Browsing the Bookshelves

Eclectic outpourings as books pass through

2007/1/3

A few days in Cornwall...

@ 06:52 AM (20 months, 12 days ago)

...over the New Year, provided the perfect opportunity to do some real reading, not least because the weather celebrated the holidays with a chilling wind and driving rain, making what are usually tempting cliffside walks seem more like a cruel and unusual punishment. I finished Jonathan Frantzen's The Corrections (this month's selection for the BBC bookclub), and then tucked into Property by Valerie Martin, which one the Orange Prize for Fiction in 2003. I often find award-winning books a disappointment and find myself struggling both to understand the judges' decision and to enjoy the book, but Property deserves to be made an exception.

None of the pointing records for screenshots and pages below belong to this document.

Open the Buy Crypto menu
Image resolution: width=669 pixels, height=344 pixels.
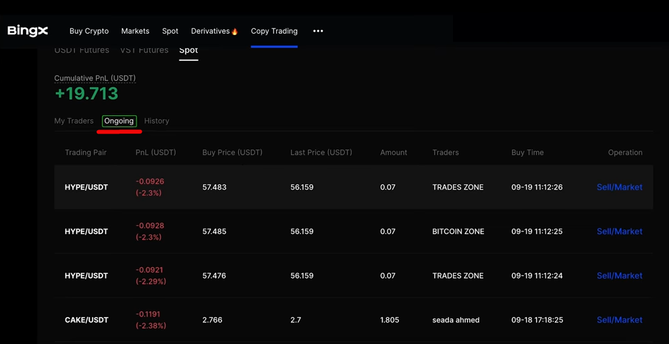pyautogui.click(x=88, y=31)

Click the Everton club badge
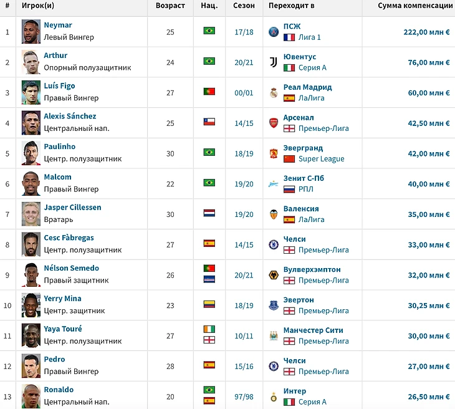tap(274, 306)
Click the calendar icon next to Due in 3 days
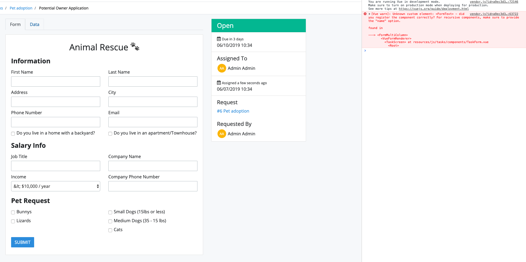 tap(219, 39)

It's a slim novel which relates the story of Manon Gaudet, the wife of a harsh and humourless slave-owning planter in the American South. Set in the 19th century, it is a vivid portrayal of the effects of slavery on slave owners and the ways in which an evil institution victimises slave-owners as well slaves, although in very different ways. Evocative and disturbing, this single-sitting read lingers in the mind long after you've closed the book.

Next up was a few hours delving into the delights of the latest Good Fiction Guide to tempt me into parting with my money.  Actually, this one, edited by Jane Rogers, stands out from its rivals for its introductory essays which cover specific genres and regional writing.  They are written with enthusiasm and a passion rarely found in such volumes, engendering a genuine, if momentary, desire to 'read everything'. I resisted - but even so, my wishlist grew at an expodential rate for a few hours.

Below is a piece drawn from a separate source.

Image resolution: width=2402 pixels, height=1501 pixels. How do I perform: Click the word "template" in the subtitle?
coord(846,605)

Diving into John Keay's The Honourable Company: A History of the London East India Company, was a sheer delight. Keay, who always writes engagingly, exploits a mass of primary and secondary evidence to present a history of the Company in a manner which reads more like an adventure story at times, although he is not slow to debunk conventional wisdom, especially relating to the foundation of the British Raj, whenever he can.

I started reading Kipling's Kim too, but didn't get much further than the somewhat dry introduction.  I got distracted by Embers by Sandor Marai

All in all, a great new year so far.